**PROBLEM**
The first line of the data below and every line after it, through the one with "Given: Click CANCEL LEAVE in the popup", must be transcribed without change.

----

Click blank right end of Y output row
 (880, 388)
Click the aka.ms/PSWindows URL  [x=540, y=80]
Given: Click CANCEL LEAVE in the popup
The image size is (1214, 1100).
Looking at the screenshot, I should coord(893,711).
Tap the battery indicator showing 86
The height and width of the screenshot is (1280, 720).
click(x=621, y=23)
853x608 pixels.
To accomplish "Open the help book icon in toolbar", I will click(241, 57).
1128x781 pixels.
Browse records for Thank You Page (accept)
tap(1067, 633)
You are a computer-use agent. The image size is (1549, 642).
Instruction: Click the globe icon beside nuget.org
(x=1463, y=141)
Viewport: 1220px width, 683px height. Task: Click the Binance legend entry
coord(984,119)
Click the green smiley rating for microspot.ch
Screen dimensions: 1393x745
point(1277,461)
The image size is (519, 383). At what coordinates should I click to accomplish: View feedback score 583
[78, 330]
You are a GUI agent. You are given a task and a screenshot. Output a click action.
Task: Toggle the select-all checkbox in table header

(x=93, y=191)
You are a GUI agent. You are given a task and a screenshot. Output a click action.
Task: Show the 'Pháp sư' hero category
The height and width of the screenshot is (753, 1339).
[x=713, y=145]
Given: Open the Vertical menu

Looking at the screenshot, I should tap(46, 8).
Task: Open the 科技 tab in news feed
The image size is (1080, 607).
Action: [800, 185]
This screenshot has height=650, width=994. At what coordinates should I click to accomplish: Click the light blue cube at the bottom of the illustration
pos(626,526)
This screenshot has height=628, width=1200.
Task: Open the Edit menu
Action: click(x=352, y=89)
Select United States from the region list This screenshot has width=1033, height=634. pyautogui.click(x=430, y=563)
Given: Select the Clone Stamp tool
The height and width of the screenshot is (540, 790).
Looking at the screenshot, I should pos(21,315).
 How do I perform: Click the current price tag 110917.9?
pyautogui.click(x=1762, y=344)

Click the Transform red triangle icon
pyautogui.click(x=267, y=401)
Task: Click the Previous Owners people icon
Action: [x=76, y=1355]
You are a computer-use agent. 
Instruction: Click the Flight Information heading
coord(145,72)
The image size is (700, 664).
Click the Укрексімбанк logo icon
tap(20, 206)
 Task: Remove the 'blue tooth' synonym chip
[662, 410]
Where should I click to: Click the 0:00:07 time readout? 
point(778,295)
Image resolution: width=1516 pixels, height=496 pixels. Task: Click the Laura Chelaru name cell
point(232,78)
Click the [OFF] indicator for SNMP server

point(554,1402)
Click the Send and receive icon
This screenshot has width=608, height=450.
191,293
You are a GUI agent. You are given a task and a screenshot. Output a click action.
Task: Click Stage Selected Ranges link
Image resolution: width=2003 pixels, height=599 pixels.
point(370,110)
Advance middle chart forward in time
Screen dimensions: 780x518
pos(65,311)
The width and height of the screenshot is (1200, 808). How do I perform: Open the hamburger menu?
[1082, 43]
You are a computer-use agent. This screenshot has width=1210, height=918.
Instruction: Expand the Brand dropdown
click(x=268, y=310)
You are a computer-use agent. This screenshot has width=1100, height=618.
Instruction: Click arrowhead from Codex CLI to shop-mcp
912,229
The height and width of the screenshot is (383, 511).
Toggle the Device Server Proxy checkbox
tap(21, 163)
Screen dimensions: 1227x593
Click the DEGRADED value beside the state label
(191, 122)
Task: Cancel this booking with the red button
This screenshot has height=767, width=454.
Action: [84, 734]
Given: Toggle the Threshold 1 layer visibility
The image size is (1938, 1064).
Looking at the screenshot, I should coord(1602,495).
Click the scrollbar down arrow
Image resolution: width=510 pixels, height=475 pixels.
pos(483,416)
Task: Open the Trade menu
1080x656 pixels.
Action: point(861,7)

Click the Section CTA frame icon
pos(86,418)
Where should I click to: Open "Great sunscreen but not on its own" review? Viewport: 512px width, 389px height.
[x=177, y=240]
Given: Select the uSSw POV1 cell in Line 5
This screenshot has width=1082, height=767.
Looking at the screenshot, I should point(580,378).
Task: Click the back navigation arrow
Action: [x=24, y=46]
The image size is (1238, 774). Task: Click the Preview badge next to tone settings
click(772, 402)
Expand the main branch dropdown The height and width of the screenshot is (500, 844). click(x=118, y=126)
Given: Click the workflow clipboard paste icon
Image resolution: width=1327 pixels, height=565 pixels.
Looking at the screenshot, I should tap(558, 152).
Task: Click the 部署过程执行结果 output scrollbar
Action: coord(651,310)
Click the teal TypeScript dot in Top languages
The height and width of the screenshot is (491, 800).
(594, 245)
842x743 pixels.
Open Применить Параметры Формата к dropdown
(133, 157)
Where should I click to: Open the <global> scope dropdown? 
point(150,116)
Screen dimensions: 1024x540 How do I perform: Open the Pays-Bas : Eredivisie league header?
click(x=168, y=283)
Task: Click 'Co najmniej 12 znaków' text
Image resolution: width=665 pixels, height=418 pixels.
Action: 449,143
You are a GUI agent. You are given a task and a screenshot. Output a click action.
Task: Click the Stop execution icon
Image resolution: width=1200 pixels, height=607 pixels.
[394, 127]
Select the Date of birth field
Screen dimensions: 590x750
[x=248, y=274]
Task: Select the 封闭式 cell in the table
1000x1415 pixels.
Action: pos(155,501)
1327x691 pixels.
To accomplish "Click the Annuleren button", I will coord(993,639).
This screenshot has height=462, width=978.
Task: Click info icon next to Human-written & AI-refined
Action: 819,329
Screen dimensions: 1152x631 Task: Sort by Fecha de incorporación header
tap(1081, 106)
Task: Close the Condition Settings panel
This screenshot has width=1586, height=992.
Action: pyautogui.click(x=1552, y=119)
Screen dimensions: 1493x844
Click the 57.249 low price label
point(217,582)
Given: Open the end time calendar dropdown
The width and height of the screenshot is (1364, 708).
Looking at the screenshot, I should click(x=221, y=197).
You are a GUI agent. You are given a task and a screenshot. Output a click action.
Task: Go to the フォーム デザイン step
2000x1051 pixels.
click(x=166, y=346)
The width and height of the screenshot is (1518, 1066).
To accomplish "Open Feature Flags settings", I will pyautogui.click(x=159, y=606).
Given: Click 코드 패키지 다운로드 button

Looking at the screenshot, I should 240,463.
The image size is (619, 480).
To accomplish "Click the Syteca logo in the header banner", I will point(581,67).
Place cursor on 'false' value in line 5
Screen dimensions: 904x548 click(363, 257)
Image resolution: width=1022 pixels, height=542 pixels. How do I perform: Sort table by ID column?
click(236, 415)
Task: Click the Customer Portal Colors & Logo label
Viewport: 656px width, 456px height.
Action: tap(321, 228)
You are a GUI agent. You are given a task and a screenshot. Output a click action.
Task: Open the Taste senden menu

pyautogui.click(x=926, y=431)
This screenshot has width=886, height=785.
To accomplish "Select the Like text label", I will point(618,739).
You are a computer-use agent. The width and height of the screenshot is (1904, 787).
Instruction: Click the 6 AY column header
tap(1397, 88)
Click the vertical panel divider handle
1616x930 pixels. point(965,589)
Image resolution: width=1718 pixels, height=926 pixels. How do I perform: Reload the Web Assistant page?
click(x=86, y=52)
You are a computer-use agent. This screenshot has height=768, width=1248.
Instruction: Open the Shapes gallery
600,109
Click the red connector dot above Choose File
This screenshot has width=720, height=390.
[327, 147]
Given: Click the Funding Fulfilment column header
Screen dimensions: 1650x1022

----

**YOUR SOLUTION**
Click blank right end of Y output row
 (880, 388)
Click the aka.ms/PSWindows URL  [x=540, y=80]
Given: Click CANCEL LEAVE in the popup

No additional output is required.